Но есть еще один путь. Путь странника, проходящего и мимо обжоры с любовницами и завидующим нищим, и мимо йогина, и шагающего дальше.  Русского человека, как известно, всегда тянуло в дорогу, не случайно любимыми народными персонажами сделались странник, отставной солдат да казак. Потому единственный русский путь – это сам путь, дорога, не строительство счастливой «конечной точки», а дальнейшие хоженые версты, до самых Небес, до самого Бога. Только нет более на Земле нехоженых дорог и тропинок, и путь потому нам один – в Небеса.

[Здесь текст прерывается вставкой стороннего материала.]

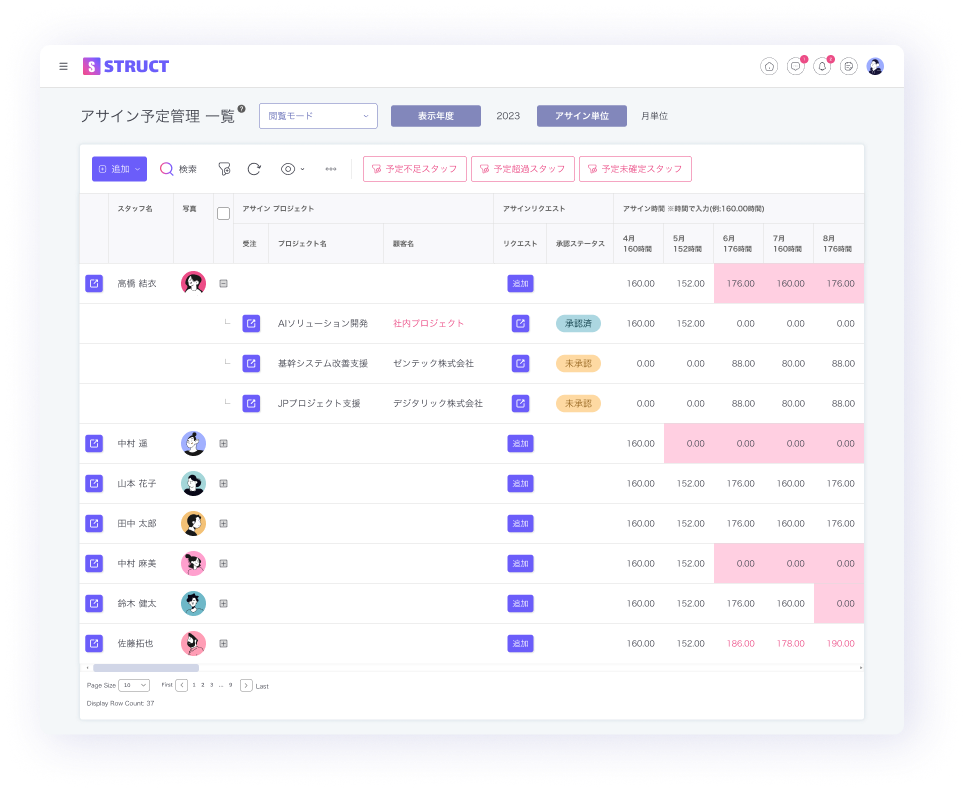Open the notifications bell icon
Image resolution: width=964 pixels, height=790 pixels.
[x=822, y=67]
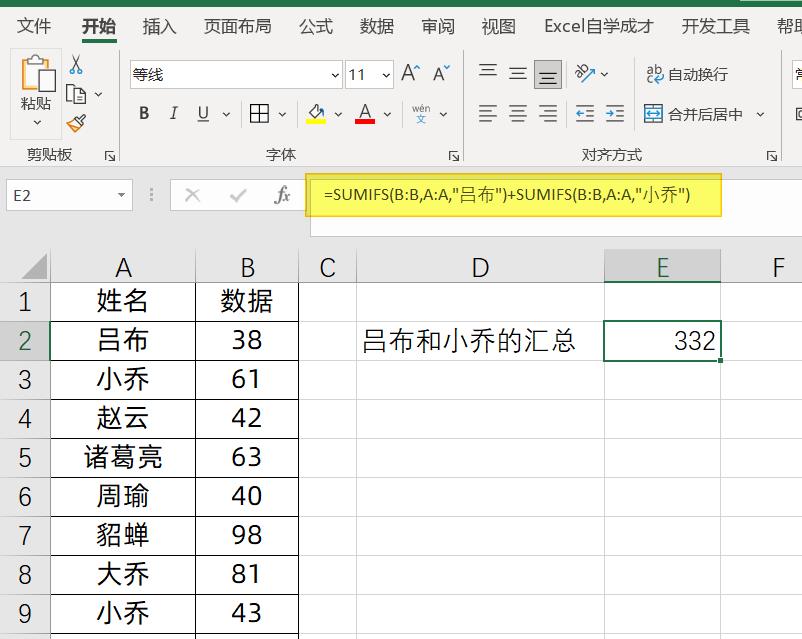Click the Cut scissors icon
The height and width of the screenshot is (639, 802).
pyautogui.click(x=75, y=62)
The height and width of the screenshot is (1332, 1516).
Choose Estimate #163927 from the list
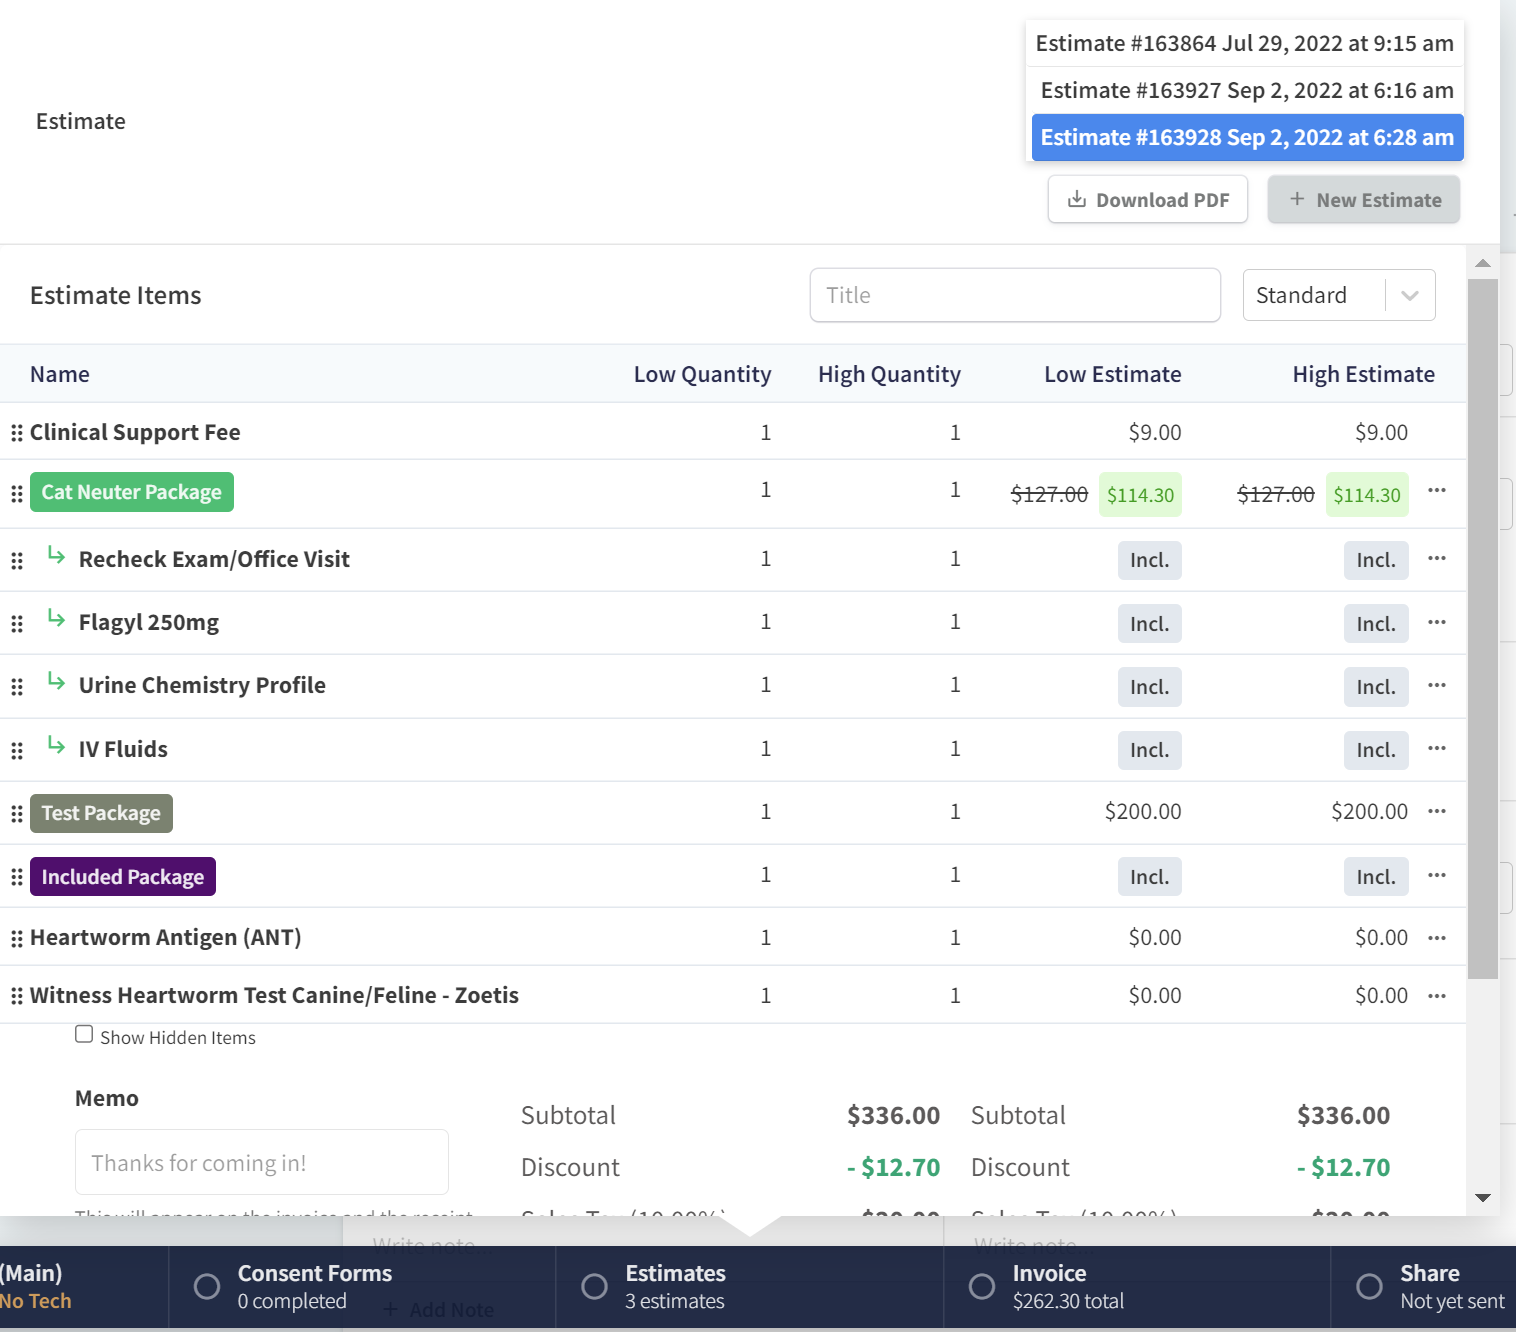pyautogui.click(x=1246, y=91)
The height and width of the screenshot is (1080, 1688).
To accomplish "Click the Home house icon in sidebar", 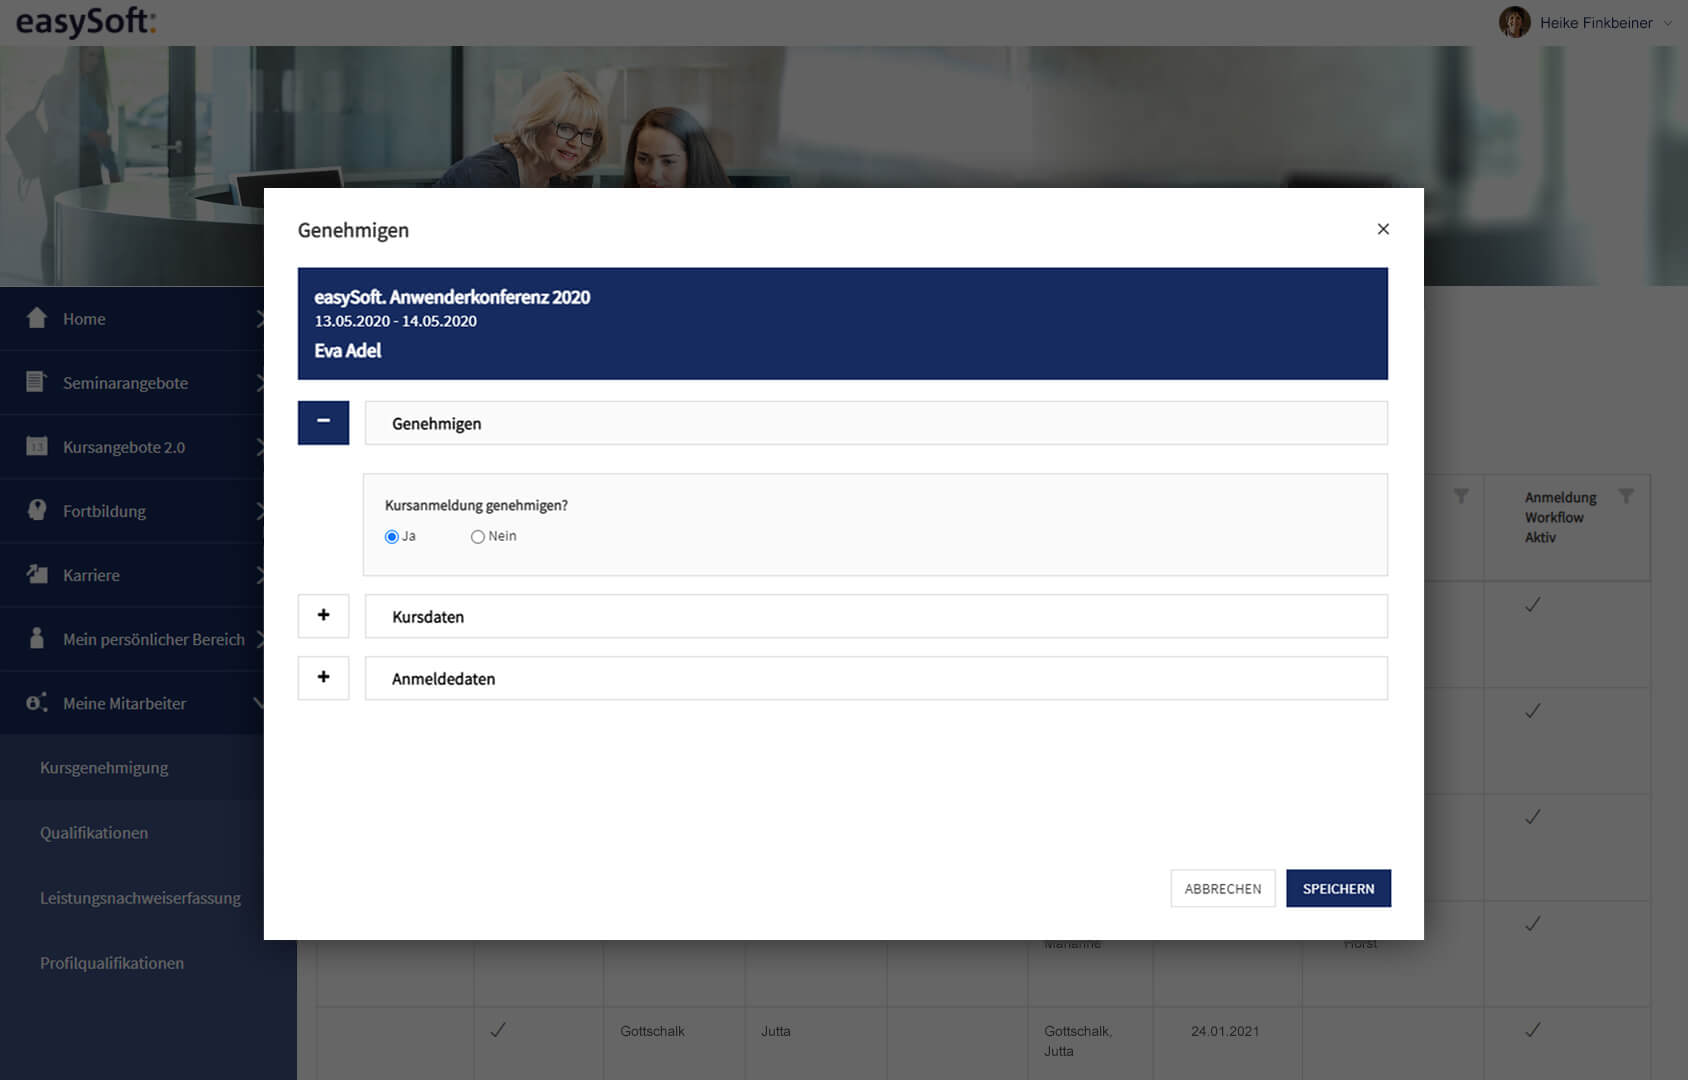I will pos(37,318).
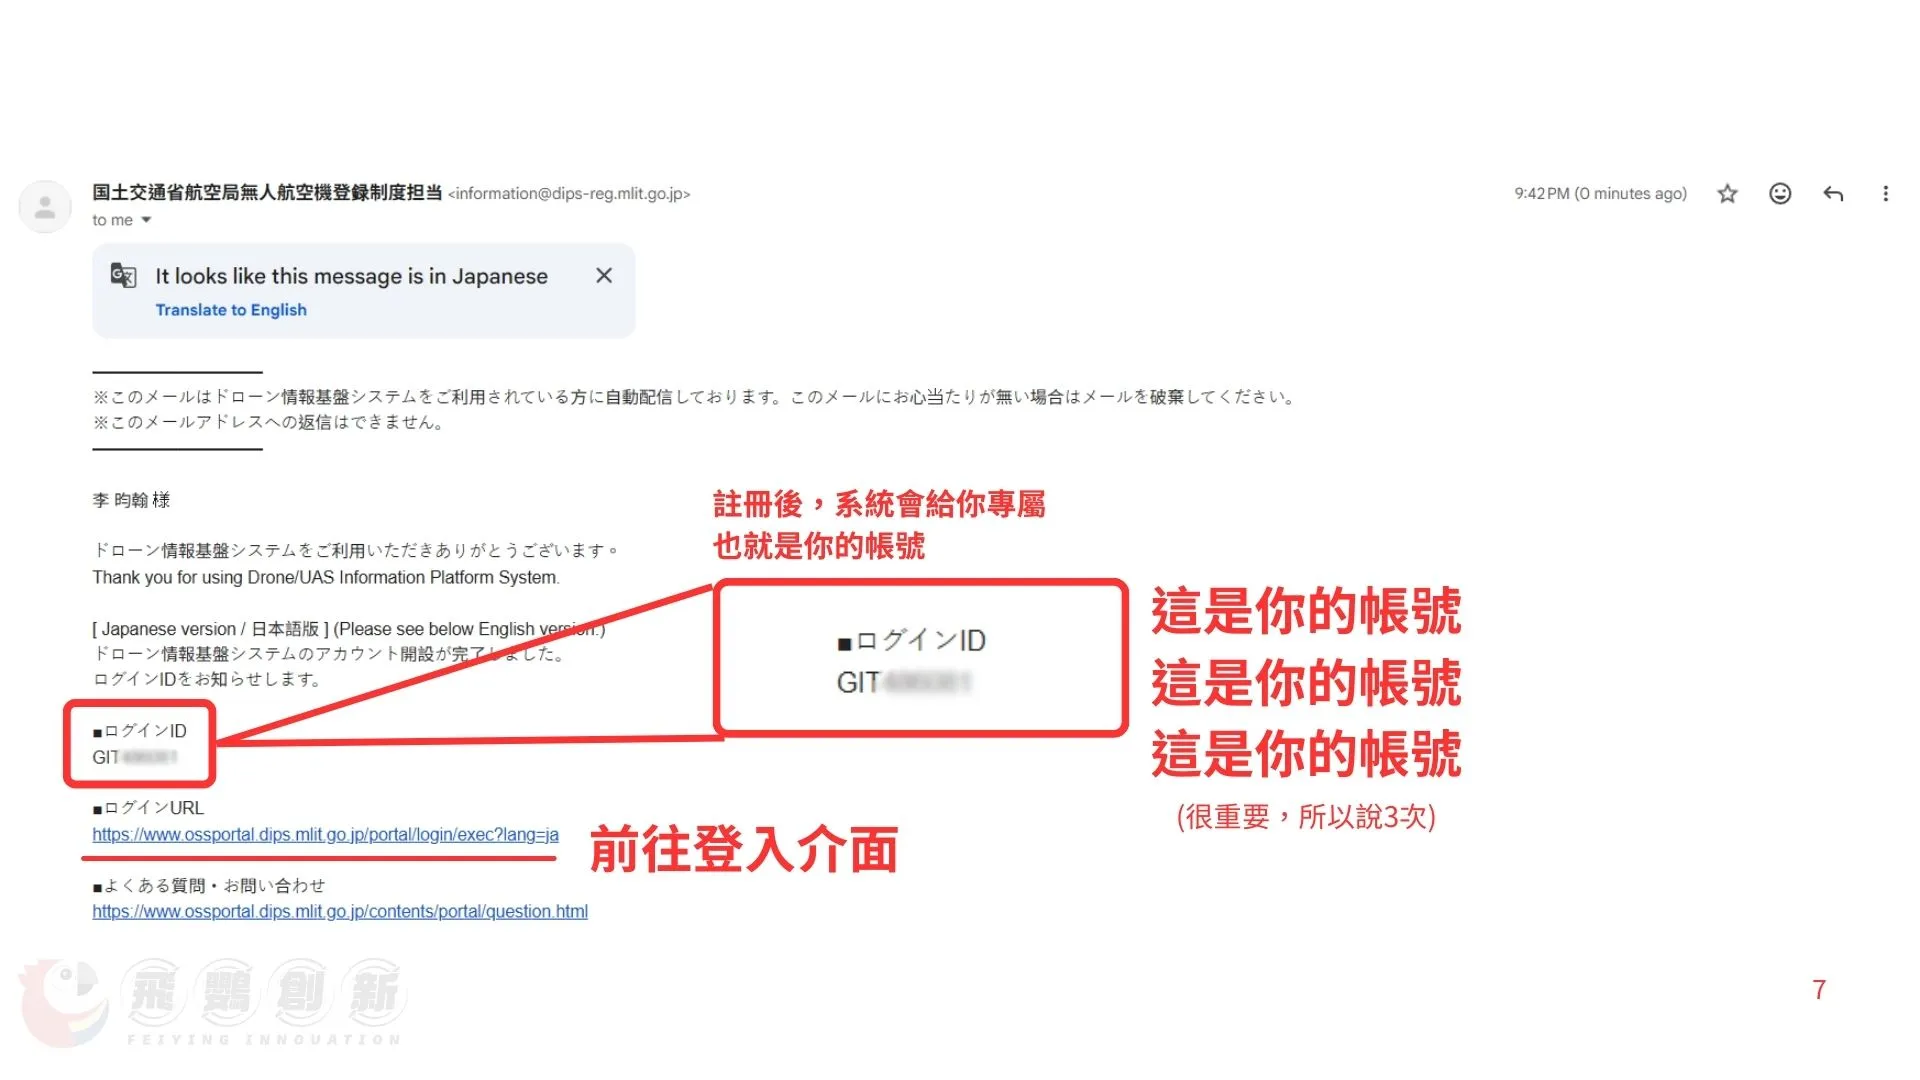Screen dimensions: 1920x1080
Task: Open the three-dot more options menu
Action: [x=1886, y=194]
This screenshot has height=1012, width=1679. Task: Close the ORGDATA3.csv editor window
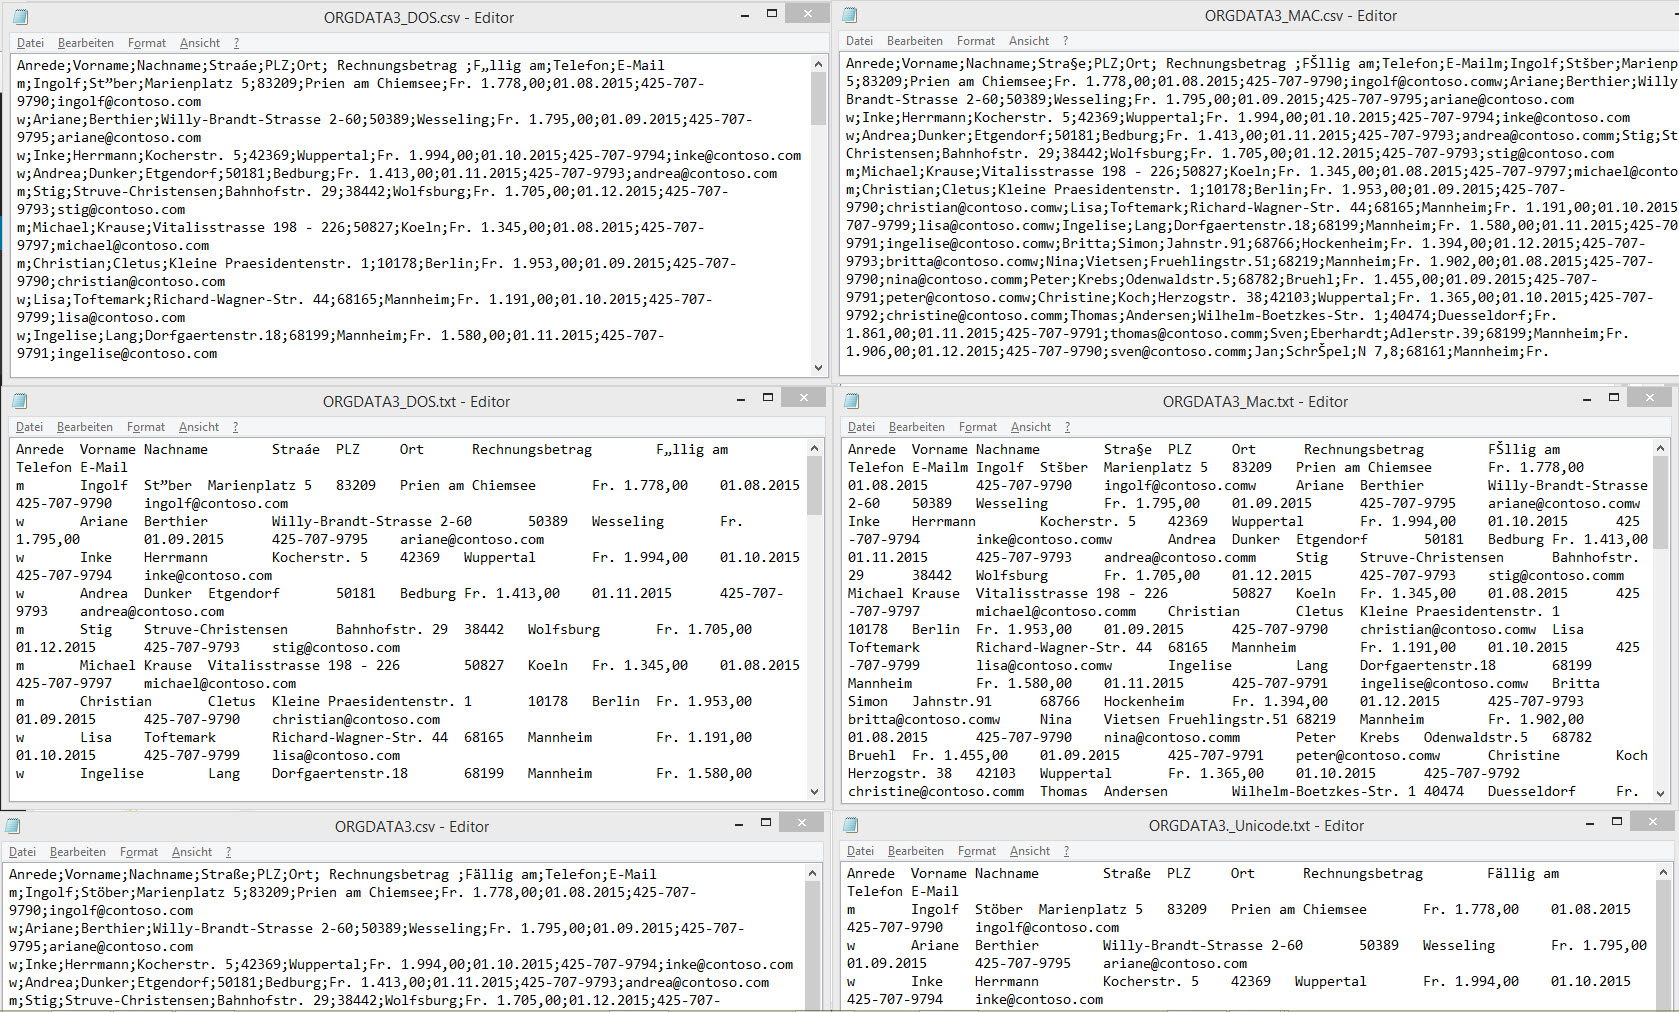[x=801, y=822]

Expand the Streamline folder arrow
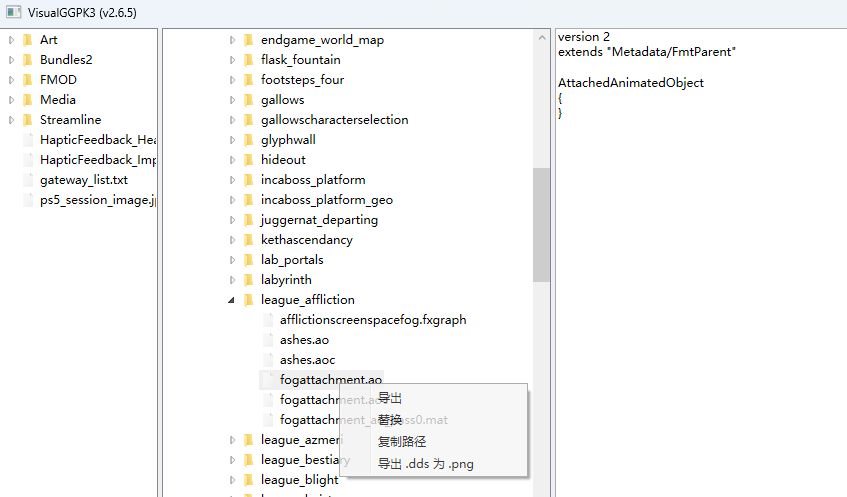11,120
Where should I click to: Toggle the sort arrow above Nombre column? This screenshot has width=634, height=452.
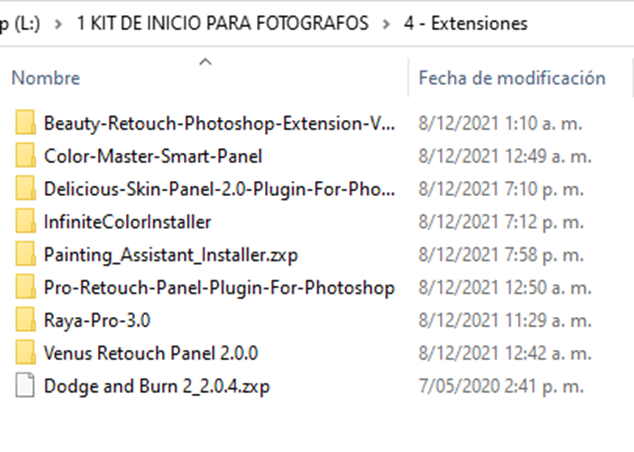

К началу 21 века русский ученый Поляков, вслед за казаками вышедшей в степь Руси, вслед за выведшим Русь в Небо Можайским, открыл новый неизведанный простор – 11 мерное пространство, каждая частица которого есть проявление таинственных колебаний сверхструн. Сверхструны, кстати, согласно этой же теории сходятся в одной начальной точке, откуда и идут колебания, сотворяющие все наши миры.

По некоторым расчетам, произведенным русскими астрономами, в космосе имеются места, связывающие все пространство, и позволяющие проходить по нему, не будучи стиснутыми сдавившими наш мир четырьмя измерениями. Разумеется, это только лишь начало, это только взгляд на начало длинной-предлинной дороги. Остается лишь гадать, какой станет Русь, едва она только занесет ногу для первого шага, но ясно, что она сделается другой, нежели сейчас. Совсем другой.

Русское Богоискательство очередной раз встретилось с русской техникой, и перед нами снова открылся простор, куда больший, чем казачья Сибирь, или видимые синие Небеса. Отчего же мы делаем сейчас то, чего не делали наши предки – жмемся, озираемся по сторонам, не молимся, дрожим, и страшимся сделать шаг вперед?!